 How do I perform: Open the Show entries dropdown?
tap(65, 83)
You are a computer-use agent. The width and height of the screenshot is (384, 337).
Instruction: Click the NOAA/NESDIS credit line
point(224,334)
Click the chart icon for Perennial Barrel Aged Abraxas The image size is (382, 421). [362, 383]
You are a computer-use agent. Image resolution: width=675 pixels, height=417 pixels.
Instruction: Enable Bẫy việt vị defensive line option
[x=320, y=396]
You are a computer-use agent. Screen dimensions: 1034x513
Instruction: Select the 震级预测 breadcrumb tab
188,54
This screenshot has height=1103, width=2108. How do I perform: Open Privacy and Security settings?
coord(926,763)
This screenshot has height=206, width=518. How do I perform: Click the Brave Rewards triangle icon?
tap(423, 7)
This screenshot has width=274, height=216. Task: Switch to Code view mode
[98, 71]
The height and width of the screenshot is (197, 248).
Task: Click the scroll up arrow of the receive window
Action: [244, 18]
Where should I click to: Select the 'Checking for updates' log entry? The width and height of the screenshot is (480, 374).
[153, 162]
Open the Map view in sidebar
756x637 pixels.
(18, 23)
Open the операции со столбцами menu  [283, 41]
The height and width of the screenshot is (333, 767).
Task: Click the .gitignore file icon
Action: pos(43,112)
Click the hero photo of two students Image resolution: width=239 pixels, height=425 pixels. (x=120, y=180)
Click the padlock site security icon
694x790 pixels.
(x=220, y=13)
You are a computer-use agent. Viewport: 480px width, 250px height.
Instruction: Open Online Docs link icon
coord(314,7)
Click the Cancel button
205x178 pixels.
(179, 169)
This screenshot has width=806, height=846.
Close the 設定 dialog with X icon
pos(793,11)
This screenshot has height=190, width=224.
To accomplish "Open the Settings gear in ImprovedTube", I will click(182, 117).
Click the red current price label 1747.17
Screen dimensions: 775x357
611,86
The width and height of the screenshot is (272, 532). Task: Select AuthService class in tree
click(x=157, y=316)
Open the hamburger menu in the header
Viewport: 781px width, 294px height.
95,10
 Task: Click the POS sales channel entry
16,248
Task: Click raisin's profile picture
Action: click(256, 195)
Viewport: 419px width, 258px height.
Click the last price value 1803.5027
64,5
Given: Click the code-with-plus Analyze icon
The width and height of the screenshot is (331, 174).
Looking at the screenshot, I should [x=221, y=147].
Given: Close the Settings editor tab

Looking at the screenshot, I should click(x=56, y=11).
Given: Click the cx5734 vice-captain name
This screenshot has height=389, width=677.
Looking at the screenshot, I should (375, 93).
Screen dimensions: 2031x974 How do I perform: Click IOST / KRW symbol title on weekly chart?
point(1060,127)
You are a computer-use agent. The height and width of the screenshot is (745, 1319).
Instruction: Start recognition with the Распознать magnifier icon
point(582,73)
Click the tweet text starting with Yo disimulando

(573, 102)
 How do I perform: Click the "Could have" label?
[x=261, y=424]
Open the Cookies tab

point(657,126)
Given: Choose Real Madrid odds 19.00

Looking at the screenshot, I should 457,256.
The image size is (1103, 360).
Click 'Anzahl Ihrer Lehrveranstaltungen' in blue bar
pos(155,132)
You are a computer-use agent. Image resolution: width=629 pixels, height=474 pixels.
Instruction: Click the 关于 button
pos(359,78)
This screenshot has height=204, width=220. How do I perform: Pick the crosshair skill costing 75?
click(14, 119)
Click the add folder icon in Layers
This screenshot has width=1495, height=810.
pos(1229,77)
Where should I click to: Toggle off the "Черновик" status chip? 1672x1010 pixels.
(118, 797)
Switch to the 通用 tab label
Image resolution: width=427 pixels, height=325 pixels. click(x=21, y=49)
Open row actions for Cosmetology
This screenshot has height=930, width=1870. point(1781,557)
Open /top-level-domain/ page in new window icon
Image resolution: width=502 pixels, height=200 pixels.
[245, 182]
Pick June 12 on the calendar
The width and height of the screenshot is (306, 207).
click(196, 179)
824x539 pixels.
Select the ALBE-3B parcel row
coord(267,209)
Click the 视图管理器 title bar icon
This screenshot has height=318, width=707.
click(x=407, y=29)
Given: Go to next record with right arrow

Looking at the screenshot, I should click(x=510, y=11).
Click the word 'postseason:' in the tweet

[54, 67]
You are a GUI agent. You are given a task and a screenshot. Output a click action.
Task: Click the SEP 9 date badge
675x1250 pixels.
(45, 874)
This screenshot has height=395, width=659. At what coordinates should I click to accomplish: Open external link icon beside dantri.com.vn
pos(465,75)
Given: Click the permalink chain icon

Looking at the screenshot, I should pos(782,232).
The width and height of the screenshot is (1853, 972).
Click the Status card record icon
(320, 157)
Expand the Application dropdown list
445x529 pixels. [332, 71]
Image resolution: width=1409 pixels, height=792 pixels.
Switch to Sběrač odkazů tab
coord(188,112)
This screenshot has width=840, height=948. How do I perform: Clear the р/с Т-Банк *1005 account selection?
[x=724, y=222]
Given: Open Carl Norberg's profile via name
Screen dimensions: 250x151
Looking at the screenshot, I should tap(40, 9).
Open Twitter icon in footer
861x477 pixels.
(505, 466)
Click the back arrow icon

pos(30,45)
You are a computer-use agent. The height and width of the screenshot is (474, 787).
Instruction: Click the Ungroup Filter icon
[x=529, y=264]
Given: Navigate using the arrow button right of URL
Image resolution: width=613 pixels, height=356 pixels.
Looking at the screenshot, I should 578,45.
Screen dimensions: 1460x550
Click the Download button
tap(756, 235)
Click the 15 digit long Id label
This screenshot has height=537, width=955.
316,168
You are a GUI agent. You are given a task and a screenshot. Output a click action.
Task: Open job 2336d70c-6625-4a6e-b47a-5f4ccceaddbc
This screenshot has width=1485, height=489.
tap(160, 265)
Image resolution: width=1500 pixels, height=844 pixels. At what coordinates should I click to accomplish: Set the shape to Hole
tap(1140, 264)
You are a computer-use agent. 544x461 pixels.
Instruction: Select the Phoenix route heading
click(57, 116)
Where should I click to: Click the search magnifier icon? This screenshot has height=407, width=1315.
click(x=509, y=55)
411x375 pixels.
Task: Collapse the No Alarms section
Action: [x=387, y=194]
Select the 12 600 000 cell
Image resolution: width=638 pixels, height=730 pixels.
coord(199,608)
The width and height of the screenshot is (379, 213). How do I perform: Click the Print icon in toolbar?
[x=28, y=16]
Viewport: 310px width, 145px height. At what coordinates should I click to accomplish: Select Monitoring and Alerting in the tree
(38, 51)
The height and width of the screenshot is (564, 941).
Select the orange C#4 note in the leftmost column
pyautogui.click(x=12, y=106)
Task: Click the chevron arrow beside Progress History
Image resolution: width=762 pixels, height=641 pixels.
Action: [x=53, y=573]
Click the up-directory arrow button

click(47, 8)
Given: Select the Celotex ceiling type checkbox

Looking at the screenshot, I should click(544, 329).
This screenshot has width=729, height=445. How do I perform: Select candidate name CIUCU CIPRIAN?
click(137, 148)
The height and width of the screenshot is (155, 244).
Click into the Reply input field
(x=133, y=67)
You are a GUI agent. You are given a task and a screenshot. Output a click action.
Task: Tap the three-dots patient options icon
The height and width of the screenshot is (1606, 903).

* [Task brief]:
Retype every line of the listing above exactly, keeping the original order and line breaks.

* [Output of the exercise]:
 How do I perform: Open the Show entries dropdown?
tap(65, 83)
You are a computer-use agent. The width and height of the screenshot is (384, 337).
Instruction: Click the NOAA/NESDIS credit line
point(224,334)
Click the chart icon for Perennial Barrel Aged Abraxas The image size is (382, 421). [362, 383]
You are a computer-use agent. Image resolution: width=675 pixels, height=417 pixels.
Instruction: Enable Bẫy việt vị defensive line option
[x=320, y=396]
You are a computer-use agent. Screen dimensions: 1034x513
Instruction: Select the 震级预测 breadcrumb tab
188,54
This screenshot has height=1103, width=2108. How do I perform: Open Privacy and Security settings?
coord(926,763)
This screenshot has height=206, width=518. How do I perform: Click the Brave Rewards triangle icon?
tap(423, 7)
This screenshot has width=274, height=216. Task: Switch to Code view mode
[98, 71]
The height and width of the screenshot is (197, 248).
Task: Click the scroll up arrow of the receive window
Action: [244, 18]
Where should I click to: Select the 'Checking for updates' log entry? The width and height of the screenshot is (480, 374).
[153, 162]
Open the Map view in sidebar
756x637 pixels.
(18, 23)
Open the операции со столбцами menu  [283, 41]
The height and width of the screenshot is (333, 767).
Task: Click the .gitignore file icon
Action: pos(43,112)
Click the hero photo of two students Image resolution: width=239 pixels, height=425 pixels. (x=120, y=180)
Click the padlock site security icon
694x790 pixels.
(x=220, y=13)
You are a computer-use agent. Viewport: 480px width, 250px height.
Instruction: Open Online Docs link icon
coord(314,7)
Click the Cancel button
205x178 pixels.
(179, 169)
This screenshot has width=806, height=846.
Close the 設定 dialog with X icon
pos(793,11)
This screenshot has height=190, width=224.
To accomplish "Open the Settings gear in ImprovedTube", I will click(182, 117).
Click the red current price label 1747.17
Screen dimensions: 775x357
611,86
The width and height of the screenshot is (272, 532). Task: Select AuthService class in tree
click(x=157, y=316)
Open the hamburger menu in the header
Viewport: 781px width, 294px height.
95,10
 Task: Click the POS sales channel entry
16,248
Task: Click raisin's profile picture
Action: click(256, 195)
Viewport: 419px width, 258px height.
Click the last price value 1803.5027
64,5
Given: Click the code-with-plus Analyze icon
The width and height of the screenshot is (331, 174).
Looking at the screenshot, I should [x=221, y=147].
Given: Close the Settings editor tab

Looking at the screenshot, I should click(x=56, y=11).
Given: Click the cx5734 vice-captain name
This screenshot has height=389, width=677.
Looking at the screenshot, I should (375, 93).
Screen dimensions: 2031x974 How do I perform: Click IOST / KRW symbol title on weekly chart?
point(1060,127)
You are a computer-use agent. The height and width of the screenshot is (745, 1319).
Instruction: Start recognition with the Распознать magnifier icon
point(582,73)
Click the tweet text starting with Yo disimulando

(573, 102)
 How do I perform: Click the "Could have" label?
[x=261, y=424]
Open the Cookies tab

point(657,126)
Given: Choose Real Madrid odds 19.00

Looking at the screenshot, I should 457,256.
The image size is (1103, 360).
Click 'Anzahl Ihrer Lehrveranstaltungen' in blue bar
pos(155,132)
You are a computer-use agent. Image resolution: width=629 pixels, height=474 pixels.
Instruction: Click the 关于 button
pos(359,78)
This screenshot has height=204, width=220. How do I perform: Pick the crosshair skill costing 75?
click(14, 119)
Click the add folder icon in Layers
This screenshot has width=1495, height=810.
pos(1229,77)
Where should I click to: Toggle off the "Черновик" status chip? 1672x1010 pixels.
(118, 797)
Switch to the 通用 tab label
Image resolution: width=427 pixels, height=325 pixels. click(x=21, y=49)
Open row actions for Cosmetology
This screenshot has height=930, width=1870. point(1781,557)
Open /top-level-domain/ page in new window icon
Image resolution: width=502 pixels, height=200 pixels.
[245, 182]
Pick June 12 on the calendar
The width and height of the screenshot is (306, 207).
click(196, 179)
824x539 pixels.
Select the ALBE-3B parcel row
coord(267,209)
Click the 视图管理器 title bar icon
This screenshot has height=318, width=707.
click(x=407, y=29)
Given: Go to next record with right arrow

Looking at the screenshot, I should click(x=510, y=11).
Click the word 'postseason:' in the tweet

[54, 67]
You are a GUI agent. You are given a task and a screenshot. Output a click action.
Task: Click the SEP 9 date badge
675x1250 pixels.
(45, 874)
This screenshot has height=395, width=659. At what coordinates should I click to accomplish: Open external link icon beside dantri.com.vn
pos(465,75)
Given: Click the permalink chain icon

Looking at the screenshot, I should pos(782,232).
The width and height of the screenshot is (1853, 972).
Click the Status card record icon
(320, 157)
Expand the Application dropdown list
445x529 pixels. [332, 71]
Image resolution: width=1409 pixels, height=792 pixels.
Switch to Sběrač odkazů tab
coord(188,112)
This screenshot has width=840, height=948. How do I perform: Clear the р/с Т-Банк *1005 account selection?
[x=724, y=222]
Given: Open Carl Norberg's profile via name
Screen dimensions: 250x151
Looking at the screenshot, I should tap(40, 9).
Open Twitter icon in footer
861x477 pixels.
(505, 466)
Click the back arrow icon

pos(30,45)
You are a computer-use agent. The height and width of the screenshot is (474, 787).
Instruction: Click the Ungroup Filter icon
[x=529, y=264]
Given: Navigate using the arrow button right of URL
Image resolution: width=613 pixels, height=356 pixels.
Looking at the screenshot, I should 578,45.
Screen dimensions: 1460x550
Click the Download button
tap(756, 235)
Click the 15 digit long Id label
This screenshot has height=537, width=955.
316,168
You are a GUI agent. You are given a task and a screenshot. Output a click action.
Task: Open job 2336d70c-6625-4a6e-b47a-5f4ccceaddbc
This screenshot has width=1485, height=489.
tap(160, 265)
Image resolution: width=1500 pixels, height=844 pixels. At what coordinates should I click to accomplish: Set the shape to Hole
tap(1140, 264)
You are a computer-use agent. 544x461 pixels.
Instruction: Select the Phoenix route heading
click(57, 116)
Where should I click to: Click the search magnifier icon? This screenshot has height=407, width=1315.
click(x=509, y=55)
411x375 pixels.
Task: Collapse the No Alarms section
Action: [x=387, y=194]
Select the 12 600 000 cell
Image resolution: width=638 pixels, height=730 pixels.
coord(199,608)
The width and height of the screenshot is (379, 213). How do I perform: Click the Print icon in toolbar?
[x=28, y=16]
Viewport: 310px width, 145px height. At what coordinates should I click to accomplish: Select Monitoring and Alerting in the tree
(38, 51)
The height and width of the screenshot is (564, 941).
Select the orange C#4 note in the leftmost column
pyautogui.click(x=12, y=106)
Task: Click the chevron arrow beside Progress History
Image resolution: width=762 pixels, height=641 pixels.
Action: [x=53, y=573]
Click the up-directory arrow button

click(47, 8)
Given: Select the Celotex ceiling type checkbox

Looking at the screenshot, I should click(544, 329).
This screenshot has width=729, height=445. How do I perform: Select candidate name CIUCU CIPRIAN?
click(137, 148)
The height and width of the screenshot is (155, 244).
Click into the Reply input field
(x=133, y=67)
You are a GUI agent. You are given a task and a screenshot. Output a click action.
Task: Tap the three-dots patient options icon
The height and width of the screenshot is (1606, 903).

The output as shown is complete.